More about "Memoirs of an Addicted Brain"

An Evening with John Irving - SOLD OUT
Friday, May 18, 2012 @ 7:30 pm
Tickets: $30*
Acclaimed American novelist and Academy Award-winning screenwriter John Irving will talk about his highly anticipated new novel, In One Person. One of the most acclaimed writers of our time, Irving has been nominated for a National Book Award three times - winning once, in 1980, for his debut novel The World According to Garp. In 1992, Irving was inducted into the National Wrestling Hall of Fame in Stillwater, Oklahoma. He won the Oscar for Best Adapted Screenplay for The Cider House Rules - a film with seven Academy Award nominations in 2000.
About In One Person:
A compelling novel of desire, secrecy, and sexual identity, In One Person is a story of unfulfilled love — tormented, funny, and affecting — and an impassioned embrace of our sexual differences.

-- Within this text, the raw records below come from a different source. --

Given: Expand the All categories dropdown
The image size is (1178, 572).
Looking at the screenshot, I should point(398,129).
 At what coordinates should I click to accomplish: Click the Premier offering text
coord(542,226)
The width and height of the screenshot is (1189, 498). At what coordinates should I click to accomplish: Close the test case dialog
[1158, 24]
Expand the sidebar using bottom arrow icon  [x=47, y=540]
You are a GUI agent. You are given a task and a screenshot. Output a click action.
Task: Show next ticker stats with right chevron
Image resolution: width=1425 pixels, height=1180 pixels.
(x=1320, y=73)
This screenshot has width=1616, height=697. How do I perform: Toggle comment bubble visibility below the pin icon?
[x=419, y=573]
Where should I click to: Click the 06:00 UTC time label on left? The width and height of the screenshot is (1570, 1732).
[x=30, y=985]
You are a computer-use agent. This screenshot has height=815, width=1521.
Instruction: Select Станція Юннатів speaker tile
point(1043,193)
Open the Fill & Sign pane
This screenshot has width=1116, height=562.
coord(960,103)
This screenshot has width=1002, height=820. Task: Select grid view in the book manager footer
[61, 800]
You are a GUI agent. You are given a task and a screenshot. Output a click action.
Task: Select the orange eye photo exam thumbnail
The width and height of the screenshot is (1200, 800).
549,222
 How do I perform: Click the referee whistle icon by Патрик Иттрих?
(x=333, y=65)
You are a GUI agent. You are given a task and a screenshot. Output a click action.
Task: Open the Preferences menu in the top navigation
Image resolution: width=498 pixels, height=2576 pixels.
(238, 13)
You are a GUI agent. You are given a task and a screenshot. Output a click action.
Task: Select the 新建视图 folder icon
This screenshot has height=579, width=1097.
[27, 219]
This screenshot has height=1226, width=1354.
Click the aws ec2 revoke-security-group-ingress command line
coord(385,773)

Billy, the bisexual narrator and main character of In One Person, tells the tragicomic story (lasting more than half a century) of his life as a “sexual suspect,” a phrase first used by John Irving in 1978 in his landmark novel of “terminal cases,” The World According to Garp. His most political novel since The Cider House Rules and A Prayer for Owen Meany, John Irving’s In One Person is a poignant tribute to Billy’s friends and lovers — a theatrical cast of characters who defy category and convention. Not least, In One Person is an intimate and unforgettable portrait of the solitariness of a bisexual man who is dedicated to making himself “worthwhile.”
* Price includes a copy of his new novel In One Person, available to pick up at the theatre the evening of the talk.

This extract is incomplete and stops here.